### Prompt
Starting at the line that contains "Given: Select the pencil drawing tool icon", write out every line through the last one in the records below, word for word. Leave out any pictures.

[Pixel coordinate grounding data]
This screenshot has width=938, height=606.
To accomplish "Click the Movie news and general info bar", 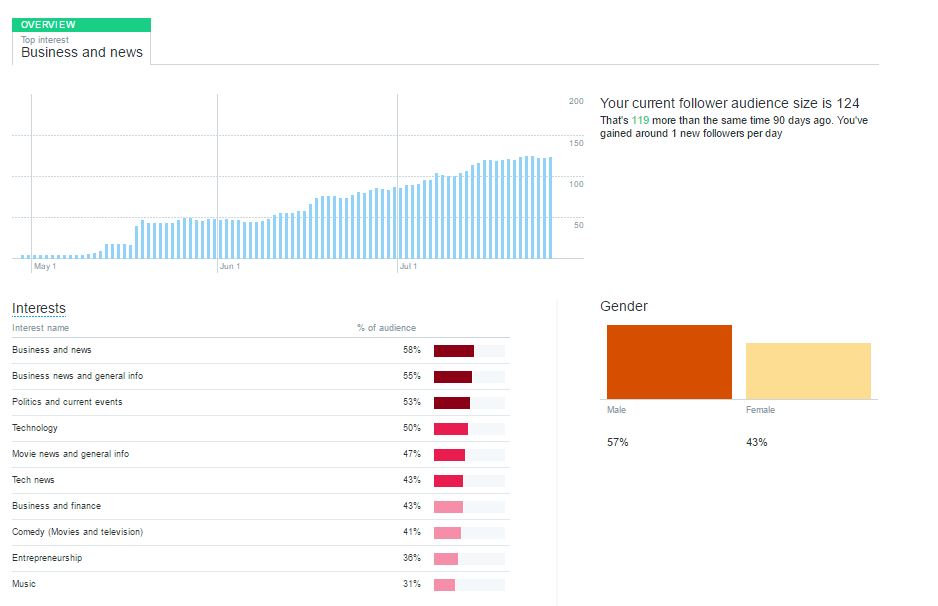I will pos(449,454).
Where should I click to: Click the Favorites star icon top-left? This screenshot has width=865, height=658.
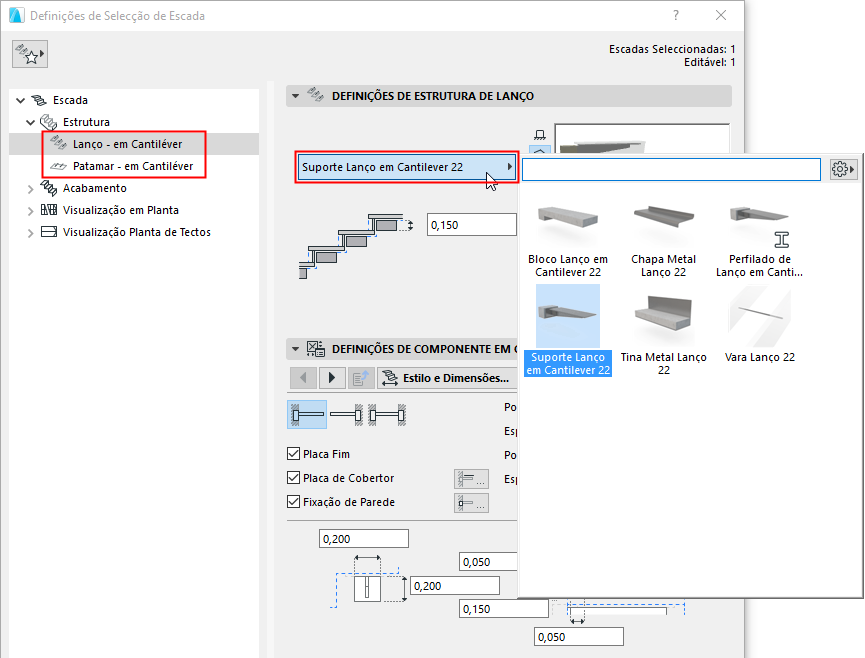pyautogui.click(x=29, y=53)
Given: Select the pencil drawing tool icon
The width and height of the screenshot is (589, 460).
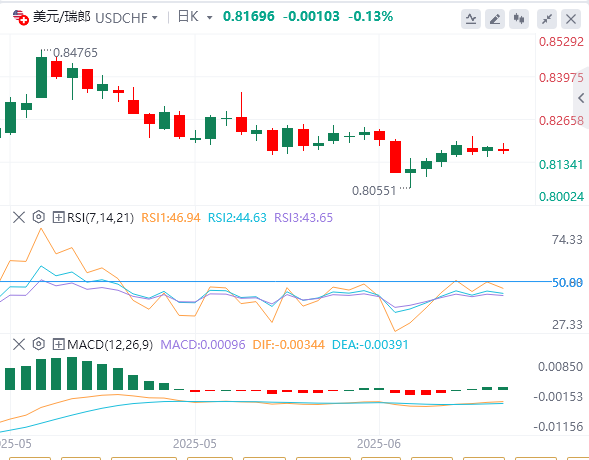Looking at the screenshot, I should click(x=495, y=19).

### Response area
Given: Select the pencil drawing tool icon
The width and height of the screenshot is (589, 460).
Looking at the screenshot, I should click(x=495, y=19).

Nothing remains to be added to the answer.